Moving right along… we raced again on Saturday at the Mount Albert Sports Day 5K, a new one for me. The run starts and finishes alongside the fair grounds, and athletes are encouraged to “Come for the run, stay for the fair!” We lucked out with a beautiful sunny and comfortably cool morning, so we did just that.

We scoped out some of the course during our 3K warm-up and quickly realized it wasn’t going to be the flat route we expected. I knew a PB wasn’t realistic, but I thought something around 21:00 should be doable based on recent paces.

The race draws a fast field with lots of youth track clubs, so I expected it to be a fast start and didn’t worry too much about lining up behind a few rows of kids. Turns out, that was a mistake. The first couple hundred metres were mayhem, trying to get around people without trampling anyone. To make it extra chaotic, there’s a fairly steep climb into a sharp left turn right out of the gates. Oof! The way was clear after that, but the hills continued.

KM 1: 4:19

We had an out-and-back stretch on a rolling country road to the turn-around at 2K and it wasn’t long before I could see the lead pack headed back toward me. It was fun to see Andy as well as Instagram-friend Erin for waves and cheers as I made my way to the turn. They were both looking strong near the front of the field.

KM 2: 4:21

I felt like I was pushing as hard as I could, maintaining effort up the hills and reminding myself not to let up, then trying to barrel down the other side to make up valuable seconds. I didn’t think the numbers on my watch were reflecting my output but there wasn’t much to do about that except keep plugging along (and stop %*&#ing looking at my watch, as Andy would tell me. Lol).

KM 3: 4:22 

At the 3K mark we turned into a residential neighbourhood for a long loop to the finish and I knew from our warm-up that the worst of the hills were over. Unfortunately I was pretty much spent and didn’t think there was a hope in hell of picking it up, so I just tried to hold on. I found myself neck-and-neck with Tyler (whose name I learned learned later when we officially met in the food line) and hung on his tail for a while.

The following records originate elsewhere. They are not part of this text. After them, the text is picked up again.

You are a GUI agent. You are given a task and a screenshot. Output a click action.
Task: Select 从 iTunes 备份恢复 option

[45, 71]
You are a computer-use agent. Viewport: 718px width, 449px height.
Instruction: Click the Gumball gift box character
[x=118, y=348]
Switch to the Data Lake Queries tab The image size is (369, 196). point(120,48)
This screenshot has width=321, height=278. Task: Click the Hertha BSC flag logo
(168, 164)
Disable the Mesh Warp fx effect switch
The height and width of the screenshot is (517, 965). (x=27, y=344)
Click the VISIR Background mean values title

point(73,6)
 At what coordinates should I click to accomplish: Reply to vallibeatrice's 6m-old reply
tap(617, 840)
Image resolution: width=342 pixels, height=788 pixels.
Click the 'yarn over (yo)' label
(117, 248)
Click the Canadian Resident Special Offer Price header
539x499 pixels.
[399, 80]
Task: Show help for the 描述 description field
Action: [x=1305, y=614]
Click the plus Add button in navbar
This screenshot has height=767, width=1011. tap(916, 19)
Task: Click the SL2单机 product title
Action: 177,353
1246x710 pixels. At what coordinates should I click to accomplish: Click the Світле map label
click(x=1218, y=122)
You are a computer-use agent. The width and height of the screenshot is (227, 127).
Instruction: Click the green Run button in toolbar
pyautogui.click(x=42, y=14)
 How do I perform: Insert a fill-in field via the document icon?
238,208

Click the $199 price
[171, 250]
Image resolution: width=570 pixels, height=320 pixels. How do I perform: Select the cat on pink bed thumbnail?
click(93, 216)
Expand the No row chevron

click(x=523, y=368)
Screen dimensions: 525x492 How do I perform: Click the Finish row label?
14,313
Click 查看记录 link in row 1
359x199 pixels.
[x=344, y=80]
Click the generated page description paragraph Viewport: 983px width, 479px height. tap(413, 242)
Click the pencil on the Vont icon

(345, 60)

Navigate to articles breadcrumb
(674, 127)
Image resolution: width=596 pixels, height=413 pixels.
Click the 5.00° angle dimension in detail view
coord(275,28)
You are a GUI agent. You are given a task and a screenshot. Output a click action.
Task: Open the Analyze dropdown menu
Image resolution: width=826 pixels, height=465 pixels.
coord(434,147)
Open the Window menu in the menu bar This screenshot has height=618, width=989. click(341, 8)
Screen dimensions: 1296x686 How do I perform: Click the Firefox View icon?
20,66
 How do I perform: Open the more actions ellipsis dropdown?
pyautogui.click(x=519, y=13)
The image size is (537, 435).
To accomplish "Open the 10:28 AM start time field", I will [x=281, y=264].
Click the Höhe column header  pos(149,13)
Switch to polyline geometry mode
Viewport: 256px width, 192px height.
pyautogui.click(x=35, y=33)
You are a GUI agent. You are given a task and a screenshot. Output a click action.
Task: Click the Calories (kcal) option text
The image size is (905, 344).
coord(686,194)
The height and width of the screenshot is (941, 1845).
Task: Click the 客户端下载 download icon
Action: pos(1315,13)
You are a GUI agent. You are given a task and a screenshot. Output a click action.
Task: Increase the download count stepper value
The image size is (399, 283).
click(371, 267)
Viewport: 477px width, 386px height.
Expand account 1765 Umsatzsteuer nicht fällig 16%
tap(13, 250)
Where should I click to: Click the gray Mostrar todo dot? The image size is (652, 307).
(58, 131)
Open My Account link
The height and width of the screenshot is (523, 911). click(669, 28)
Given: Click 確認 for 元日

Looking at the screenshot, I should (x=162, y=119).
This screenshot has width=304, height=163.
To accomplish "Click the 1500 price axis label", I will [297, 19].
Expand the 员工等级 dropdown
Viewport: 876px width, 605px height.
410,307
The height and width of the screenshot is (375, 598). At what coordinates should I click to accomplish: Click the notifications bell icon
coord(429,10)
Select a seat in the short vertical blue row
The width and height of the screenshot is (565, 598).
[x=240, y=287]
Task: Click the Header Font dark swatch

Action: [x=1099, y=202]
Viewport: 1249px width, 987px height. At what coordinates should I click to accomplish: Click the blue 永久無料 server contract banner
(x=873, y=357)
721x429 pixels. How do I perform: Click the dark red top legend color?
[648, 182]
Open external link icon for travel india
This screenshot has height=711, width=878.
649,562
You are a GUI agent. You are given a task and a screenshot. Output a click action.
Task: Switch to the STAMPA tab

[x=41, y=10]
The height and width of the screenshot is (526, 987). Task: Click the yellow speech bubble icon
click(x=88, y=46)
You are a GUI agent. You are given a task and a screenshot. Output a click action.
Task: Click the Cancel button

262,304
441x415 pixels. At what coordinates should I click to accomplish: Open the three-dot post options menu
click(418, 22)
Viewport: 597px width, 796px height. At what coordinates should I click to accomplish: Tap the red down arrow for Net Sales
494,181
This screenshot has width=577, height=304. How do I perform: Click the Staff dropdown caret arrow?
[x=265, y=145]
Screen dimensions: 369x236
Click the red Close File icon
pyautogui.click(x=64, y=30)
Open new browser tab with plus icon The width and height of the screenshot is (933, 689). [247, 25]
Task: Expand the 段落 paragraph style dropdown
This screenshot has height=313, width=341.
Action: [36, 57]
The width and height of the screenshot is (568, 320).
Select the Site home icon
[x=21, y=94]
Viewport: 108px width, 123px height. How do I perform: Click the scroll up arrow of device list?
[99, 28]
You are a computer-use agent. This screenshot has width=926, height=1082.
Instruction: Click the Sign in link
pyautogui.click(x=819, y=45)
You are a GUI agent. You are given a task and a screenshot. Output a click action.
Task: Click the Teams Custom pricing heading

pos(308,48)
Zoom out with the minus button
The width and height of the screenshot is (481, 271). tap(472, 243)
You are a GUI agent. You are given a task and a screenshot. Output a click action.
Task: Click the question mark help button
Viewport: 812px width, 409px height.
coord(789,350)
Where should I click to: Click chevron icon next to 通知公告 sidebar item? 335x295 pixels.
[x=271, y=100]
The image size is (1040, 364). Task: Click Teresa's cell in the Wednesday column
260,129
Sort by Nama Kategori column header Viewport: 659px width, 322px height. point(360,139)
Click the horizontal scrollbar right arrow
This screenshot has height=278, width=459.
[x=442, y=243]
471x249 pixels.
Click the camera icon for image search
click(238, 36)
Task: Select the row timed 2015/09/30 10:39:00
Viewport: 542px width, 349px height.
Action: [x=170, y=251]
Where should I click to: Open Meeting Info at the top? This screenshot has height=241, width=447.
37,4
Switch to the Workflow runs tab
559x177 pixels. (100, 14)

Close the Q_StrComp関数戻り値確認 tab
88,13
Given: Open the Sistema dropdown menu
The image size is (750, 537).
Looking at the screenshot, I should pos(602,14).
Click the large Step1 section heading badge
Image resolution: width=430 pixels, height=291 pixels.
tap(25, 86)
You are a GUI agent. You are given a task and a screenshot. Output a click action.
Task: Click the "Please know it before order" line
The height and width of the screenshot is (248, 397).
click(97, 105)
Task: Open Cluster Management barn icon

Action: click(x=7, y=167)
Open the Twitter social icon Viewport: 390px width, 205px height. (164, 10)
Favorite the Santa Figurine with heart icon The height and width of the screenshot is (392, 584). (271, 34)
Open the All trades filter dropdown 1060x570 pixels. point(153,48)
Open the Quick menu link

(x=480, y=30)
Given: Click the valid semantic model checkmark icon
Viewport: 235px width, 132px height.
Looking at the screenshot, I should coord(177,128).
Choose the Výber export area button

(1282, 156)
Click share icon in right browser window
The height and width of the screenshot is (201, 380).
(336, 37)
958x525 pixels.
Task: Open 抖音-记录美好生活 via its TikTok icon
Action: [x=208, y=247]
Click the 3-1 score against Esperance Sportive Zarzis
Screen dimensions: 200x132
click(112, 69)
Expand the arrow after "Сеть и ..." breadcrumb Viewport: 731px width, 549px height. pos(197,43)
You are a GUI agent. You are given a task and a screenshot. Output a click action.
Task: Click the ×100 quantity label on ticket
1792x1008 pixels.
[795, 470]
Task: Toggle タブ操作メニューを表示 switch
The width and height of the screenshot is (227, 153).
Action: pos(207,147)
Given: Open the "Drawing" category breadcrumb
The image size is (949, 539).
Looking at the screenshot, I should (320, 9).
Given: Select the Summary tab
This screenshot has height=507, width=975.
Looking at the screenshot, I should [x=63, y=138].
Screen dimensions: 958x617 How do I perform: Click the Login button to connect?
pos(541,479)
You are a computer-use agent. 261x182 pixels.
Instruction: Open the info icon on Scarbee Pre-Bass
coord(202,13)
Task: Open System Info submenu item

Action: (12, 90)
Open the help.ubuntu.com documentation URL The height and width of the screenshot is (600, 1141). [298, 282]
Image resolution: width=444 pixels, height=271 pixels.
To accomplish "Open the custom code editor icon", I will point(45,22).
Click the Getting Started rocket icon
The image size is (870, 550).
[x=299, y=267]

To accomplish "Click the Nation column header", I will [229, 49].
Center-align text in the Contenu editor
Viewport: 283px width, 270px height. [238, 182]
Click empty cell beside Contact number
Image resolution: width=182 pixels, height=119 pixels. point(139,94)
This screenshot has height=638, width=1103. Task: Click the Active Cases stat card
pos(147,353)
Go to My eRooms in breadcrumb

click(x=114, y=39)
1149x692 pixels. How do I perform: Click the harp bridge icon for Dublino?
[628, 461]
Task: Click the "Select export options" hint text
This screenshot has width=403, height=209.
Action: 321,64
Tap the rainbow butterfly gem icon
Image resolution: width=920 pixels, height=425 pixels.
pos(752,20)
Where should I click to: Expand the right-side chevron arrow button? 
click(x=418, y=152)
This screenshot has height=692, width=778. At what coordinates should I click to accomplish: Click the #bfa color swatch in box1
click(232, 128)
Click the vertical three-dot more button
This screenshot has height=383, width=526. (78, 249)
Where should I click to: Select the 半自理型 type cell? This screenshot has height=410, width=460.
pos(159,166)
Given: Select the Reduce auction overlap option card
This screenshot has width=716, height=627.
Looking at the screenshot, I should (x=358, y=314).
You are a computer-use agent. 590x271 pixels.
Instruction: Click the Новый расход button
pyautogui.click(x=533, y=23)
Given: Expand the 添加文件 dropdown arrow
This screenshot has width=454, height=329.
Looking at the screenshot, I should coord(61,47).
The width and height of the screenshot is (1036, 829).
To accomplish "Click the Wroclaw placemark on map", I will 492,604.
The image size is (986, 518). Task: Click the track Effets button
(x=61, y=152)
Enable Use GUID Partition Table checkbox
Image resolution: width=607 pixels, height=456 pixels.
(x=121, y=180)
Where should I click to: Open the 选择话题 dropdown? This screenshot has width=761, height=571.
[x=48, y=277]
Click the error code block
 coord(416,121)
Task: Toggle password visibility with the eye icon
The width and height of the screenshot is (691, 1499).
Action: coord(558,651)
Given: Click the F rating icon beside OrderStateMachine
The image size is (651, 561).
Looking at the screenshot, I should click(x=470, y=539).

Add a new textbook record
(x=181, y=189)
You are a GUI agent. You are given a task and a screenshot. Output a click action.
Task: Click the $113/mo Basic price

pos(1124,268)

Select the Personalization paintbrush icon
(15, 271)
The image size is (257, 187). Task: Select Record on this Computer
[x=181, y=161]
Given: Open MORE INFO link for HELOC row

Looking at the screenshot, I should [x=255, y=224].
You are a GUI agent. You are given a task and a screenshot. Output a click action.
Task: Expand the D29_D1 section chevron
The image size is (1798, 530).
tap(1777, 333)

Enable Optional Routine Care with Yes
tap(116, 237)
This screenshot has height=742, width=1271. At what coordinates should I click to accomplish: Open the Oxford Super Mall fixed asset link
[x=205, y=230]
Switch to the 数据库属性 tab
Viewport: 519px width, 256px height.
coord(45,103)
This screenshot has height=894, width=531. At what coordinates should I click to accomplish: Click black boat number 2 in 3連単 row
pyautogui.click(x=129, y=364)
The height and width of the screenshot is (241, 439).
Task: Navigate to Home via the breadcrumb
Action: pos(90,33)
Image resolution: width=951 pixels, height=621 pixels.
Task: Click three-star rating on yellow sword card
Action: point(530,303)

I made a move to pass a few times but he always fought back and we found ourselves jockeying for position through most of the final 2 kilometres.

KM 4: 4:21

“Racing” against Tyler actually made the time fly by and suddenly we were making the final turn. I had gained a few steps on him but he flew past me on the home stretch yelling “Let’s go!” as he did so. I tried to chase him but there was nothing to give as I ran down the chute seeing the clock tick over to 22:xx.

KM 5: 4:19 (+80m garmin nubbin: 0:18)

I wasn’t exactly thrilled with the result and may have chucked my water bottle in the ditch during a minor hissy fit (not going to live that one down…). That being said, I put in a solid effort, my splits were consistent and I placed very well so it’s still a good day at the races! And then we went to the fair to eat ice cream and get dizzy on spinny rides. ūüôā

22:01
26/386 overall
12/236 females
2/50 F30-39

 

Race for Plunkett 10K

Just 3 days after Whitby Half, it was time to race again at the Law Enforcement Torch Run for Special Olympics on Wednesday evening. It was at our local park which gave us the perfect opportunity to run there and back (3.5K) for a warm-up and cool-down. Mark and Andy ran the 5K while I decided to do the 10, and we met up with a couple of our fellow Road Runners too!

I knew I shouldn’t race all out so soon after the half, but I thought a tempo/LT effort would give me a good workout without overdoing it.¬†I made the mistake of not going close enough to the front, so I spent the first several hundred metres trying to weave through people on the path before finding some space. Finally I could settle in!

The lead female wasn’t too far ahead but I tried not to get caught up in racing (yet) and focused on keeping my own pace under control. The 5K had started just after us so Andy soon came flying past me with a huge lead! It seemed like a full minute before anyone else ran by. I soon heard familiar steps and looked back to see Mark gaining on me as well just before the first turn-around.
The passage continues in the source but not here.